Sunday, March 20, 2011

***Out In The Be-Bop 1960s Night- Juke Box Cash-In

Click on the headline to link to a YouTube film clip of Jerry Lee Lewis performing Breathless to give a little flavor of the early 1960s American teen angst night.

Markin comment:

Frankie, Frankie, king of the old North Adamsville neighborhood, Frankie, king hell king, Frankie, king arbiter of the teen social mores, was the alpha and omega. Or that is what his relentlessly self- promoted image would have you believe. Most of it was strictly “flak” and now that we have some serious distance of time and space to shield us from retribution it can be safely told that a lot of this “mystique”, this Frankie, king of the hill, mystique, was made up by me to enhance his authority. Nothing wrong with that kings, and lesser kings and, hell, just average jacks and jills have been using this gag for centuries. What is not a gag, what is not “flak” is what I have to tell you here.

Frankie and I, of course, if you have been paying attention went back to old North Adamsville middle school days and although we had some tight moments old king Frankie, giving the devil his due, guided me fairly well through the intricacies of, well, ah, girls, girlish ways, and girlish charms. No question that I would have been left to dry out, alone, in that great teenage angst night if not for my brother, Frankie. And I’ll just give you one example, and you can judge for yourself. Okay.

I was just the other day telling someone about how in the great 1960s teen night a lot of our time, our waiting around for something, anything to happen time, was spent around places like pizza parlors, drugstore soda fountains, and corner mom and pop variety stores throwing coins into the old jukebox to play the latest “hot’ song for the umpteenth time (and then discard them, most of them anyway, after a few days).

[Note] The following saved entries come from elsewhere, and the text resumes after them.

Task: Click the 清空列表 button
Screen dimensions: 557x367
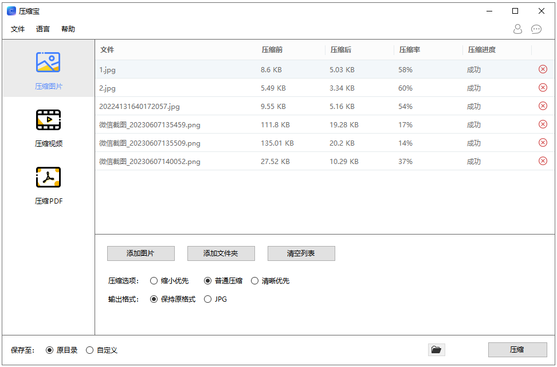Action: (x=301, y=253)
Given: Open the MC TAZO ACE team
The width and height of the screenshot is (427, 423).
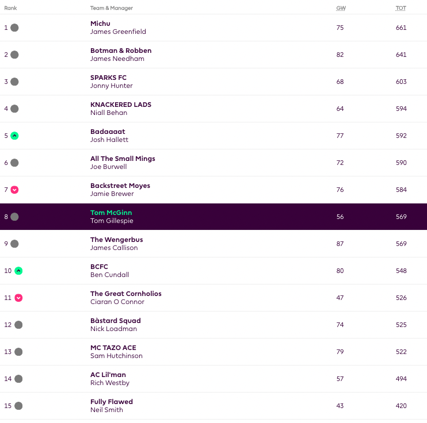Looking at the screenshot, I should pos(113,348).

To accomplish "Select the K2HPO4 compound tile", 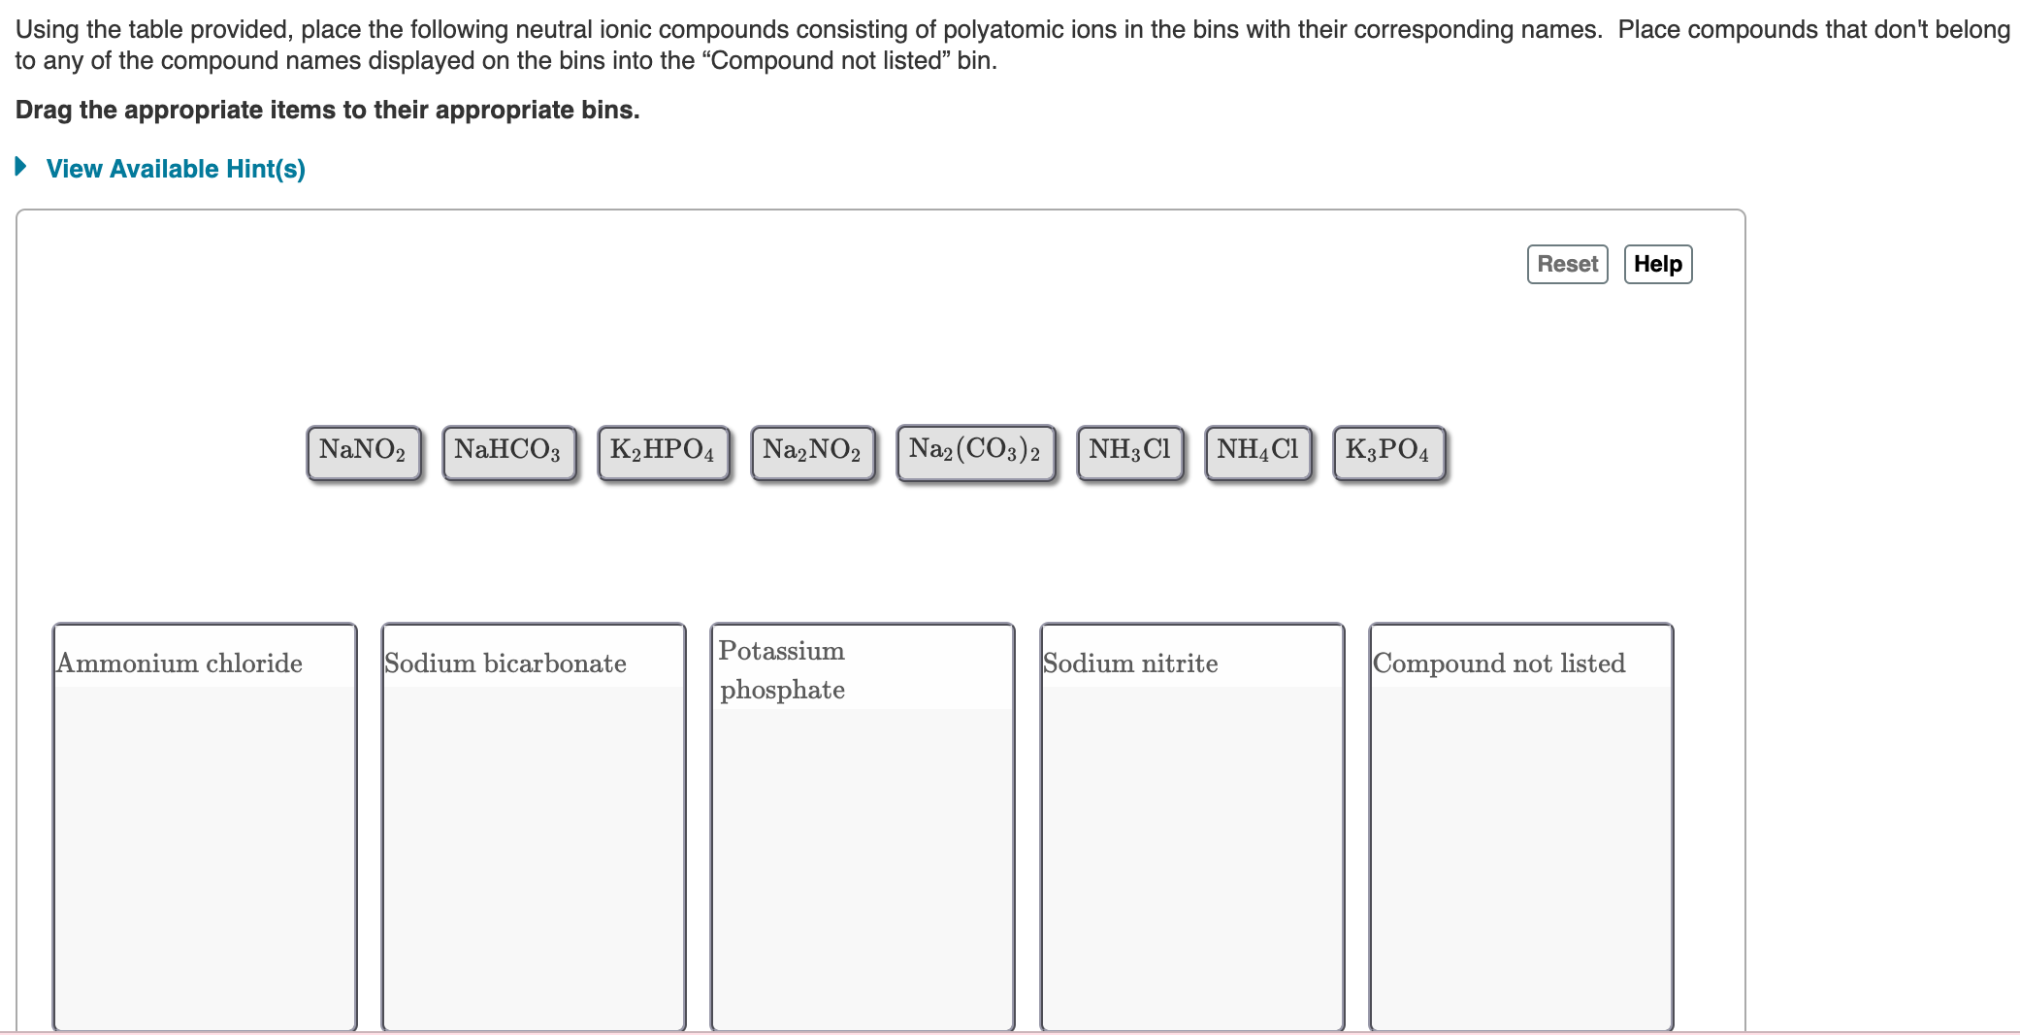I will click(x=663, y=450).
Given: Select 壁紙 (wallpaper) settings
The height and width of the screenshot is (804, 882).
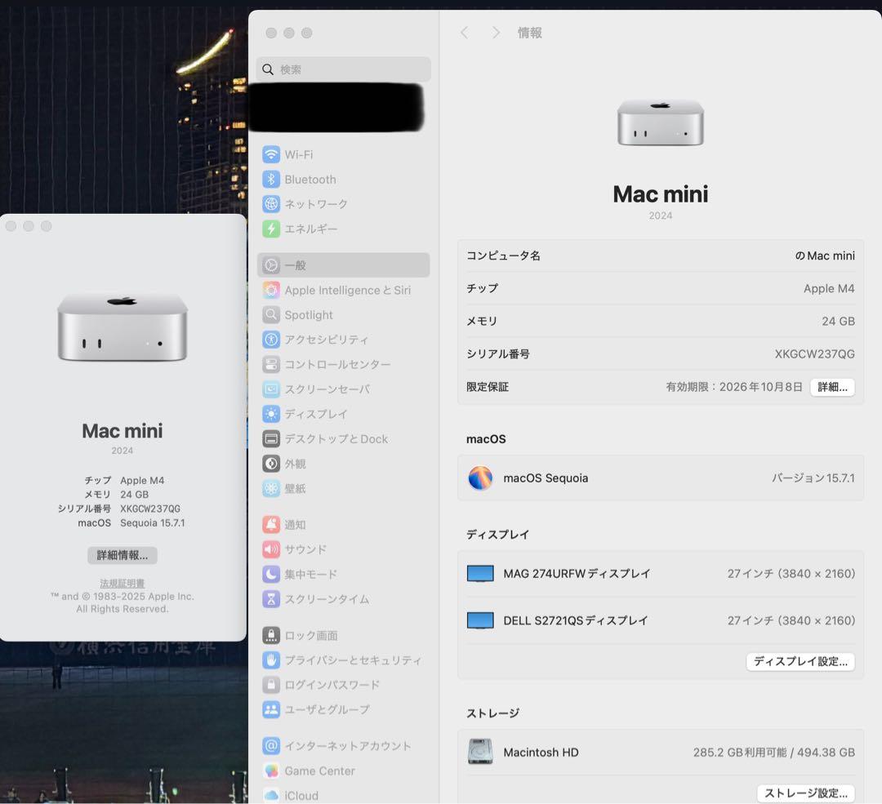Looking at the screenshot, I should [x=297, y=489].
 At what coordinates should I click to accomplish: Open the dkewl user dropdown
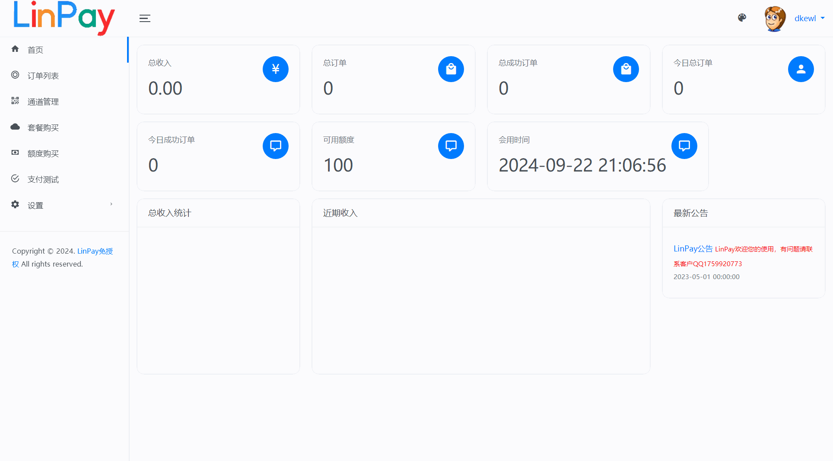coord(809,18)
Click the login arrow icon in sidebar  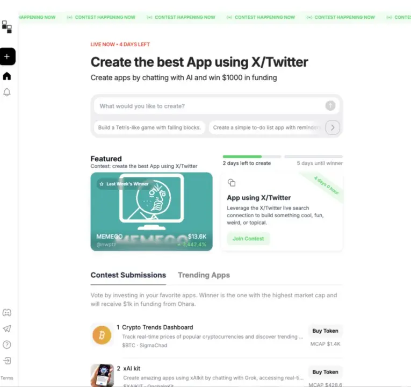[x=7, y=361]
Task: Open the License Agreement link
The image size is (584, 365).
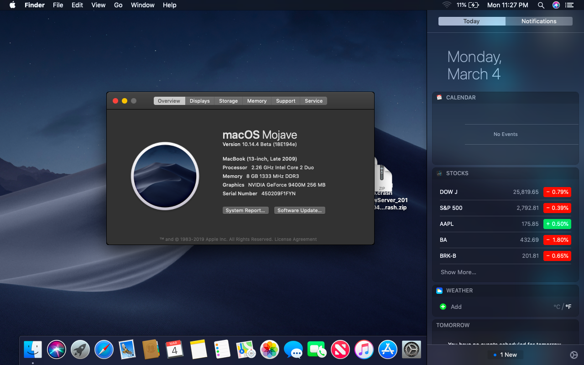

This is the scene that Frankie ruled over wherever he set up his throne. I was also telling that person about a little “trick” that I used to use when I was, as I usually was, chronically low on funds to feed the machine.

See, part of that waiting around for something, anything to happen, a big part, was hoping, sometimes hoping against hope, that some interesting looking frail (girl in the old neighborhood terminology, boy old neighborhood terminology that is, first used by Frankie, and then picked up by everyone else) would come walking through that door. And, especially on those no dough days, would put some coins in that old jukebox machine. I swear, I swear on anything, that girls, girls, if you can believe this, always seemed to have dough, at least coin dough, in those days to play their favorite songs.

So here is the trick part, and see it involves a little understanding of human psychology too, girl human psychology at that. Okay, say, for a quarter you got five selections on the juke box. Well, the girl, almost any girl that you could name, would have a first pick set, some boy romance thing, and the second one too, maybe a special old flame tryst that still hadn’t burned out. But, see after that, and this is true I swear, they would get fidgety about the selections. And, boy, that is where you made your move. You’d chime up with some song that was on your “hot” list like Save the Last Dance for Me, or some other moody thing and, presto, she hit the buttons for you.

That choice by you rather than, let’s say Breathless by Jerry Lee Lewis which maybe was your real “hot” choice told her you were a sensitive guy and worthy of a few minutes of her time. So you got your song, you got to talk to some interesting frail (you remember who that is, right?), and maybe, maybe in that great blue-pink great American teen night you got a telephone number even if she had a boy friend, a forever boy friend. Nice, right?

But here is the part, the solemn serious part, that makes this a Frankie story although He is not present in this scene, at least not physically present. Who do you think got me “hip” to this trick. Yes, none other than Francis Xavier Riley, Frankie, king of the teen night, king of the North Adamsville teen night. And, this is why he was king. He was so smooth, after a while, at directing the selections that girls would not even get a chance to pick those first current flame and old flame selections but he would practically be dropping their quarters in the machine for them. Hail Frankie.